As with all of life’s important questions, it would take time and effort to answer Hegyi’s question. Traveling with Detrich, he experienced a couple of long flights, a perilous journey by ship, and bouts of seasickness.

Then one day, armed with a cellphone, camera, and multiple layers of clothing, Hegyi trekked out to Palmer Station, the American research base on Anvers Island, turned on the “Pokémon Go” app, and soon found himself staring at a bouncing animated character across his phone screen. He could finally say with authority: “Palmer Station is a Pokémon stop.”

Once that was settled, there was real work to do. Detrich, Hegyi, and company had set out on a six-week journey to find out what global warming was doing to the icefish. Over the span of 10 million years, the species has adapted to Antarctica’s freezing waters by shedding its heat shock response, a protective mechanism that most vertebrates and other organisms have developed to deal with rapid, but transient, elevations of temperature. Instead, Antarctic fishes evolved to survive the extreme cold by producing antifreeze proteins.

Detrich wanted to find out how the rapid warming of parts of the Southern Ocean, where temperatures are estimated to increase 2 to 4 degrees Celsius over the next 400 years, would affect the development of the embryos of Antarctic fishes.

“That’s of interest,” he said, “because these fish have not experienced such temperatures for about 10 million years. They’ve lost traits one would think would be necessary to survive warm temperatures.”

Detrich suggested that it isn’t possible for these fish to re-evolve a heat shock response in such a relatively short period of time. He said the reason we should care about the survival of this strange-looking species is critical to the Southern Ocean food web. The decline of Antarctic fishes could deplete the food supply for some seals that feed upon them as part of their diet, in turn disrupting the ecosystem.

Detrich never made it to Antarctica’s shores to conduct his study. One night, rough seas hurled the sleeping professor five feet across the cabin from his top bunk, precipitating an early return to Boston with a broken left hip and pelvis and a dislocated shoulder. But he encouraged his seven-member team to stay the course.

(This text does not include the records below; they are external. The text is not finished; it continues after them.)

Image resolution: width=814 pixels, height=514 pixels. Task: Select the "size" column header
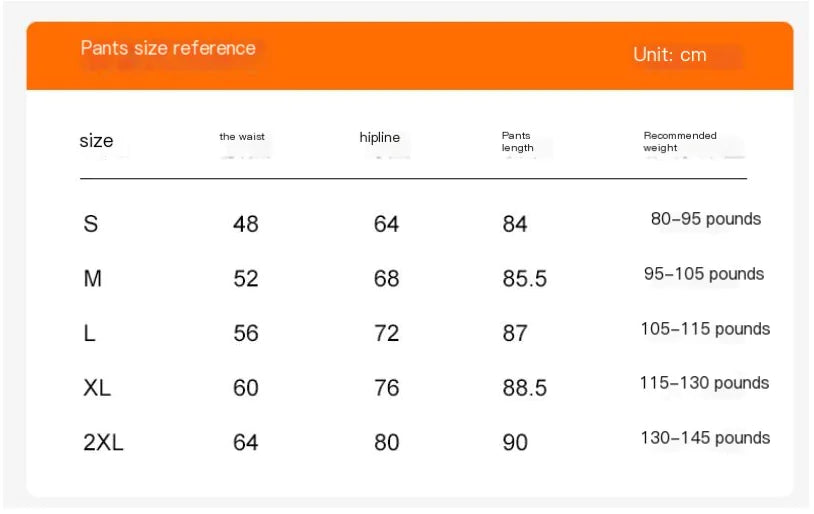click(x=96, y=141)
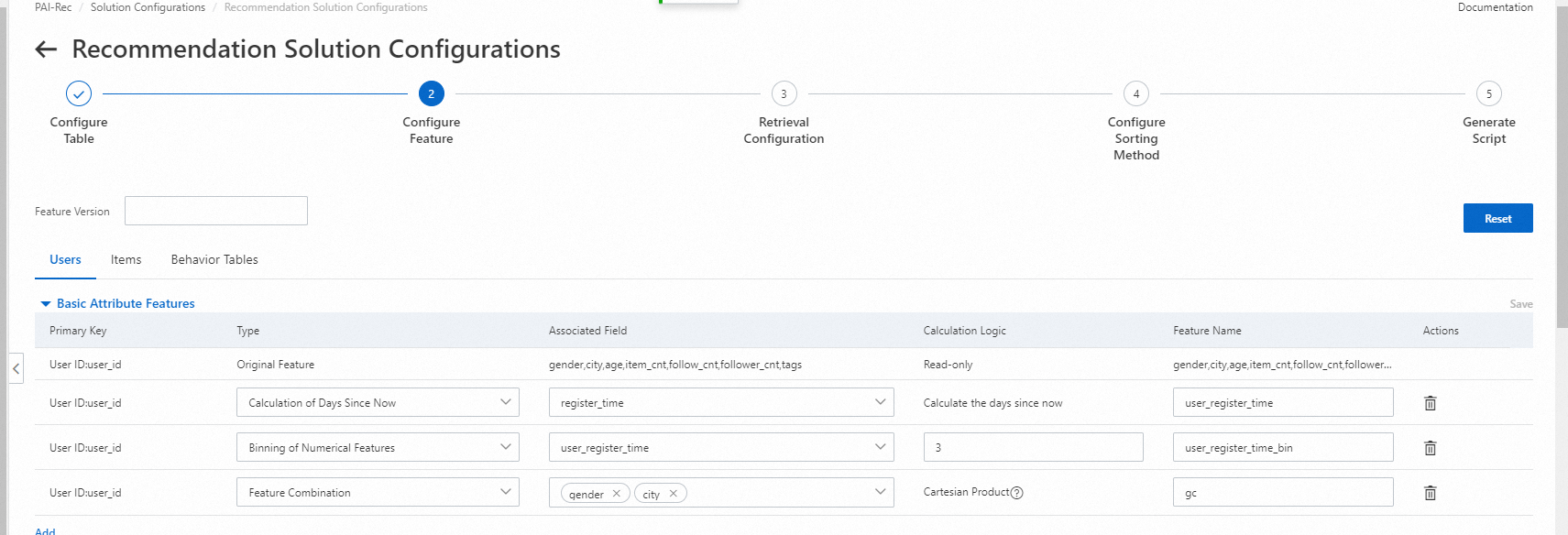Open the register_time associated field dropdown
This screenshot has width=1568, height=535.
(720, 403)
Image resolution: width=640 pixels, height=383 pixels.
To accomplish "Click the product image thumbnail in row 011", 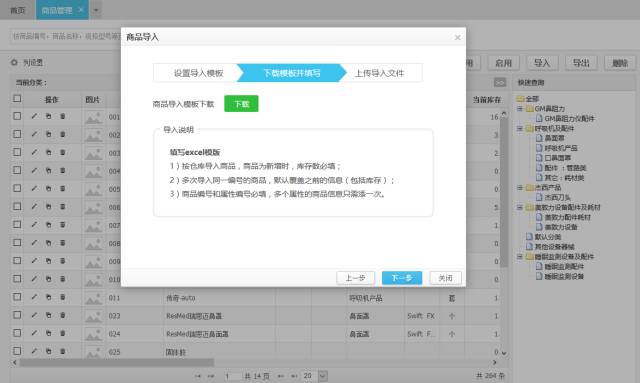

The chaos in the immediate aftermath of Detrich’s accident, and the research of his field team, is documented in a three-part video series he and Hegyi have dubbed “Expedition Antarctica.” In episode one, the scene plays out like this: An emergency crew is tending to the badly hurt professor and attempting to carry him up to the cruise ship’s makeshift hospital while taking turns to vomit every few minutes.

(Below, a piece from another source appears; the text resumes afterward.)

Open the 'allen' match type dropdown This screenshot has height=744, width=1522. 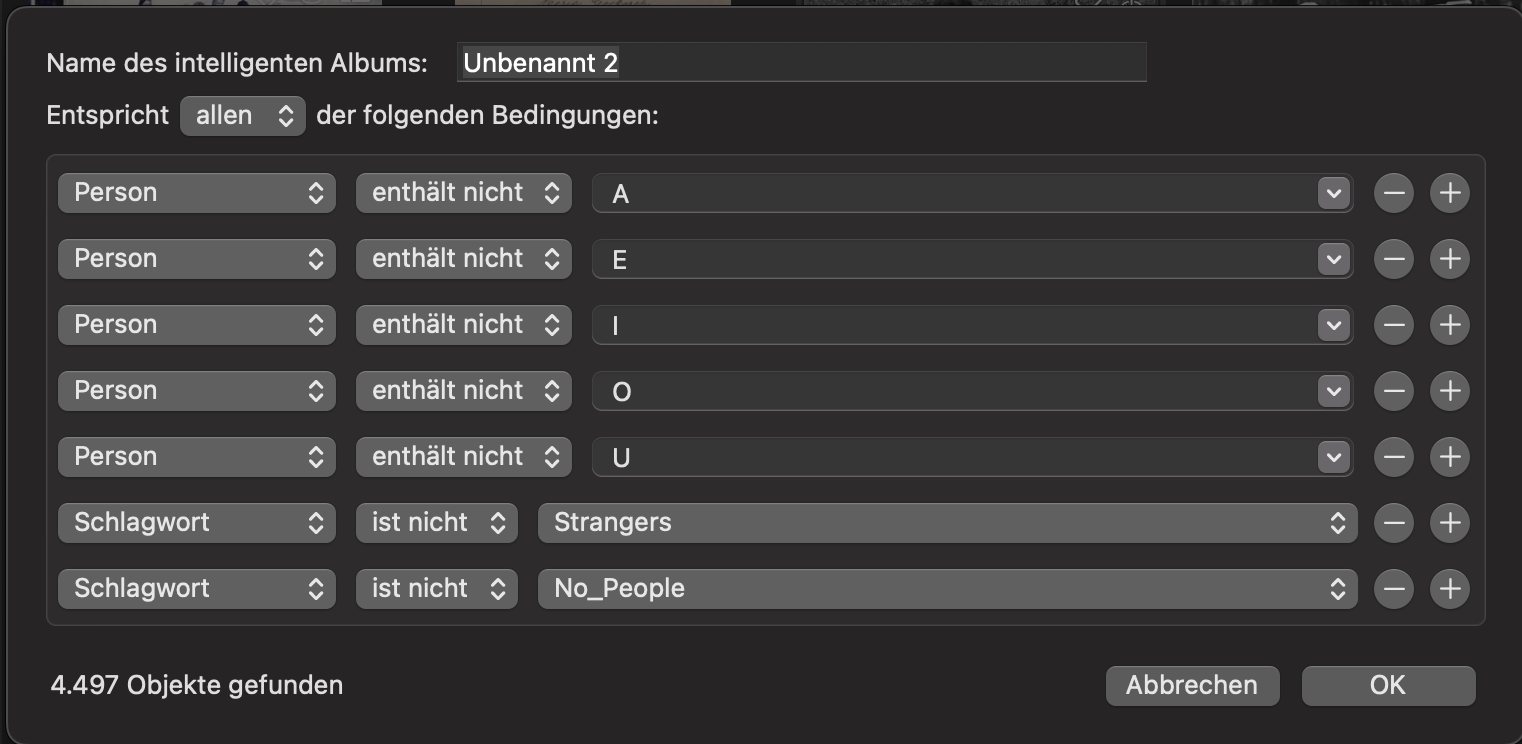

Hegyi said that Detrich’s physical condition did not prevent him from discussing work. “In the middle of him trying to figure out if he’s going to die or not, Bill goes, ‘Frank, film all of this,’ and I’m like all right.”

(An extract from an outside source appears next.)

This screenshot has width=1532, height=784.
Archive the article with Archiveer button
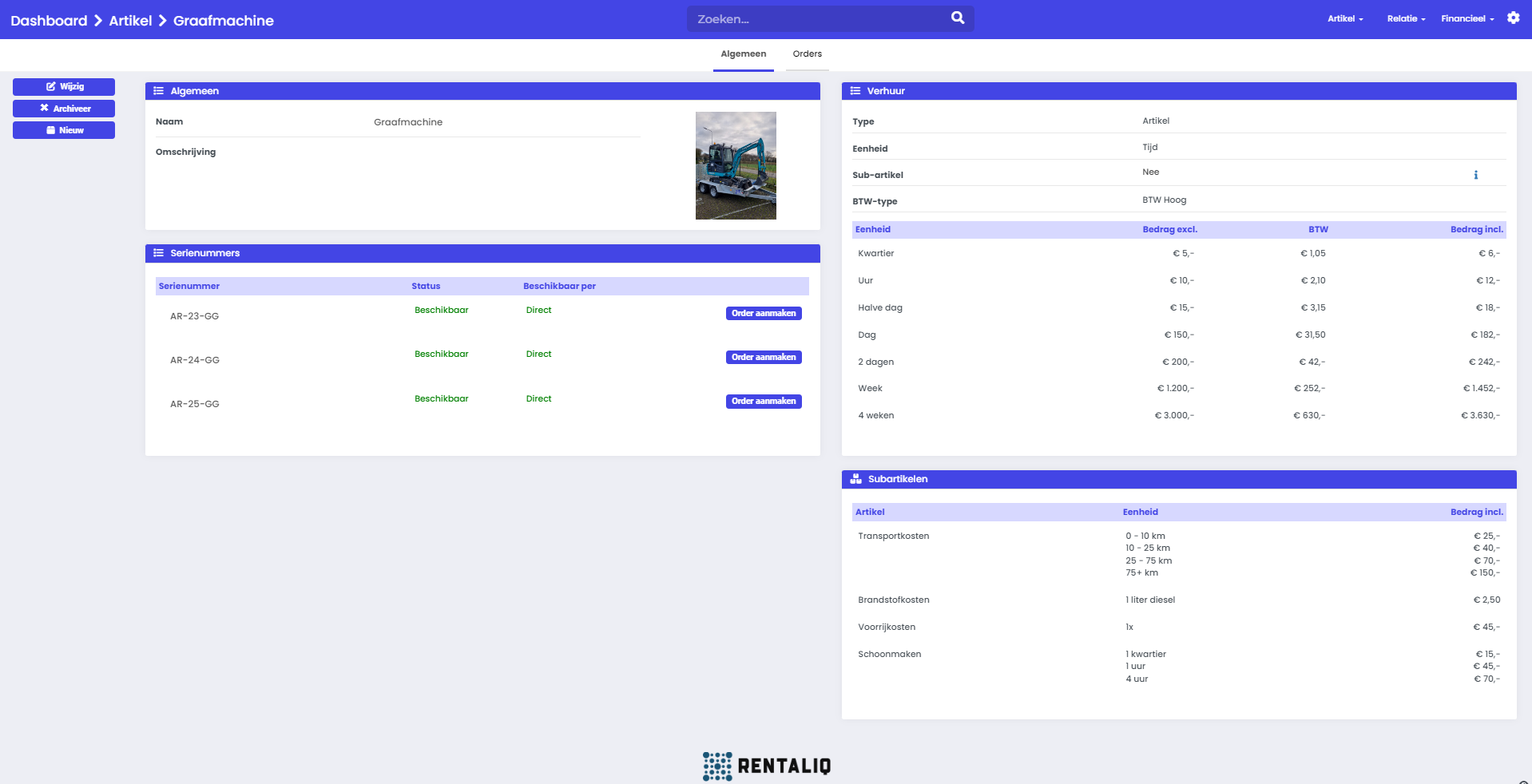[64, 109]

Episode two focuses on fun facts about Antarctica, while episode three explains the evolution of the icefish.

The series, which debuted on YouTube on Monday, features plenty of polar eye candy to offset the drama. There are sunset-gazing penguins, yawning seals, and glaciers galore, as well as lessons about the first group of Antarctic explorers juxtaposed with the struggles of today’s visitors contending with spotty Wi-Fi.

Yes, it’s true; Antarctica, one of the world’s most inhospitable and isolated continents, does have internet. But as Hegyi would come to find out, it does not have polar bears.

“A bunch of people living here have asked me to make the following public service announcement,” a beanie-clad Hegyi says in one video. “There are no polar bears in Antarctica. They’re at the North Pole; we’re at the South Pole.”

The series aims to teach middle school students about the polar regions of the earth with the goal of inspiring interest in science, technology, engineering, and math. It was developed with grant funding from the National Science Foundation, a public agency that supports research and education in science and engineering.

Carole McCauley, a former outreach program coordinator at Northeastern’s Marine Science Center, helped to execute what she described as one of the biggest projects of both her and Detrich’s careers.

“One of the things I was tasked with doing was helping scientists find compelling ways to demonstrate that their research benefits society in some way,” she said. “Bill really wanted to bring to light what it’s like to plan an expedition. We said we can’t make it just about the icefish, but we wanted to tell the story from beginning to end.”

More episodes of “Expedition Antarctica” could be on the way. Detrich said he’s not done exploring the continent just yet.

“I’m just going to say it it doesn’t feel right going out the way I did,” he said. “It feels like I need to go back and obtain closure.”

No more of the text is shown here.